Reporter lokalnej telewizji WESH donosi, że napastnik wciąż przebywa w budynku, w którym przetrzymuje zakładników. Miał grozić, że ma przy sobie materiały wybuchowe.
Na miejscu jest wiele karetek pogotowia i radiowozów. Według CNN są tam też psy wykrywające materiały wybuchowe.
Na Facebooku klubu zamieszczono wpis, w którym wezwano wszystkich do jak najszybszego opuszczenia budynku. "Wszyscy wyjdźcie i biegnijcie!" - napisano.

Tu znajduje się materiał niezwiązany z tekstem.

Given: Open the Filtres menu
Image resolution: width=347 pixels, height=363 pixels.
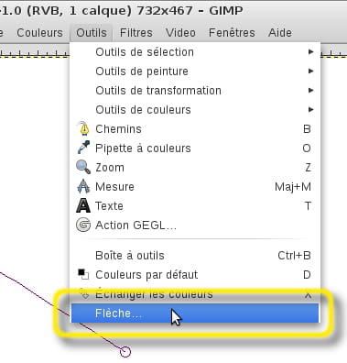Looking at the screenshot, I should [136, 33].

Jest to już druga strzelanina w Orlando w ostatnich dniach. W piątek późnym wieczorem 22-letnia amerykańska wokalistka Christina Grimmie, znana m.in. z występów w popularnym programie telewizyjnym "The Voice", została zastrzelona, gdy rozdawała autografy po koncercie. Do tej tragedii doszło w sali The Plaza Live, oddalonej o niecałe 5 km od klubu Pulse.
Jej zabójca, 27-letni mężczyzna, popełnił samobójstwo. Motywy jego działania wciąż nie są znane. Grimmie zmarła w szpitalu na skutek odniesionych obrażeń.